TO DO
- 1) According to the resurrection text, what does the Greek word stasis mean?
- 2) Reproduce verbatim the lines of the listing, starting at the line that contains "Where should I click to: Open" and continuing through the final line of the listing.
>> START TEXT
Let's go back to St. Paul's seed metaphor. Again, what is sown is not a thing that is different from is grown; it's not an ontological change. The change is one of glory. Look at the small humble acorn, now look at the great mighty oak tree. An acorn is still an oak, but in seed form; an acorn doesn't produce something entirely different: you don't plant an oak seed and get something that's not an oak. What is sown and what grows is still an oak--but the difference is one of glory.
Of course it is true that a corn stalk does not come from an acorn. Only oak trees do. But that an oak tree srouts up from an acorn does not provide evidence that an oak tree has the same body as an acorn does. The question Paul raised and answered was, "With what body do they come?" And the answer is they are not the same.
The body is sown, in this present soulish mortal sinful condition; but what rises is the body, alive by the Holy Spirit, immortal, perfected.

Right now we are human like Adam, bearing his weak decaying human flesh.
But in the resurrection we will be human like the Risen Jesus Christ, bearing His glorified, incorruptible human flesh.

It's still flesh.
It's still solid.
It's still the body.

If this body stays in the ground, decays, moldering forever. Then that is saying there is no resurrection of the dead. The word resurrection, anastasis in Greek, literally means "stand again". The prefix ana- means "again", it's comparable to the prefix "re-". And the Greek word stasis means "to stand". So literally anastasis is "re-standing" or "stand again". This is even the case with the word resurrection, borrowed into English from French (and ultimately from Latin), it is literally from "re-" (again) and "surgere" ("to rise"); hence "rise again". The "again" makes no sense unless that which is spoken about was, at some point risen, i.e. standing.
I see this as missing the point. We live in a physical body, like a suit of clothes. We look forward to shedding these clothes and being further clothed. What is clear in the mataphor is that ous suit of skin that we got from Adam is simply that, a suit of skin. We are not our clothes. We live in our clothes. And when we shed this body of skin, we will continue to be the same person we are now (presently joined to the Lord and one Spirit with Him), but we will have different clothes fashioned in the image of Christ with all His glory. Then, our clothes won't be fighting against us as they are now.
>> END TEXT
>> START EXCERPTED RECORDS
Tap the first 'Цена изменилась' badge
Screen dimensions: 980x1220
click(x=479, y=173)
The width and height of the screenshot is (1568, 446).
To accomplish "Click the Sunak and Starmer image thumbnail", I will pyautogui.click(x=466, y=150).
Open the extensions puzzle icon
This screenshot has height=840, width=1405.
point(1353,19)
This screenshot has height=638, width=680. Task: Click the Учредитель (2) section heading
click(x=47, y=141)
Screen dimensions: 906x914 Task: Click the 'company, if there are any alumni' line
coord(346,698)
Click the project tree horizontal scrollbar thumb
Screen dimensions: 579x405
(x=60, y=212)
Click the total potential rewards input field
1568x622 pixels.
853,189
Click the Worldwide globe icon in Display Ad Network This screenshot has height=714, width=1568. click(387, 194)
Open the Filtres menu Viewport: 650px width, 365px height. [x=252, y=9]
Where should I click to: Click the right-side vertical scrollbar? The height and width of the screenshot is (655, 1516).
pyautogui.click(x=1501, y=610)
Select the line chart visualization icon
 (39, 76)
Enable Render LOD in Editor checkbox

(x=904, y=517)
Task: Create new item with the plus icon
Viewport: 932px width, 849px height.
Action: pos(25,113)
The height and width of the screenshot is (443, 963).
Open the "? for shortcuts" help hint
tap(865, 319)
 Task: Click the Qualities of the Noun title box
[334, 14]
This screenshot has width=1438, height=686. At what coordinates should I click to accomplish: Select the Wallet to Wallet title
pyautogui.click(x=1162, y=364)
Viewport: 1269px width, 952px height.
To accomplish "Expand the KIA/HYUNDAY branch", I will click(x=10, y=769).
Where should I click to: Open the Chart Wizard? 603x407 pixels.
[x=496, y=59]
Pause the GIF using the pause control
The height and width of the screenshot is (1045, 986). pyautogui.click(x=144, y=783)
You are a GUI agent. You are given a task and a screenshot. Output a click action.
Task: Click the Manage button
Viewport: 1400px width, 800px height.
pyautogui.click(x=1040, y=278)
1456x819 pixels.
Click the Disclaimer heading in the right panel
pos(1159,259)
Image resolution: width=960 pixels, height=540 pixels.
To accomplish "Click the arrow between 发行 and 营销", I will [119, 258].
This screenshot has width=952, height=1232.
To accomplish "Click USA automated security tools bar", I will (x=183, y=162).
>> END EXCERPTED RECORDS
RESPONSES TO THE EXERCISE
- 1) It means "to stand."

- 2)
Where should I click to: Open the Chart Wizard? 603x407 pixels.
[x=496, y=59]
Pause the GIF using the pause control
The height and width of the screenshot is (1045, 986). pyautogui.click(x=144, y=783)
You are a GUI agent. You are given a task and a screenshot. Output a click action.
Task: Click the Manage button
Viewport: 1400px width, 800px height.
pyautogui.click(x=1040, y=278)
1456x819 pixels.
Click the Disclaimer heading in the right panel
pos(1159,259)
Image resolution: width=960 pixels, height=540 pixels.
To accomplish "Click the arrow between 发行 and 营销", I will [119, 258].
This screenshot has width=952, height=1232.
To accomplish "Click USA automated security tools bar", I will (x=183, y=162).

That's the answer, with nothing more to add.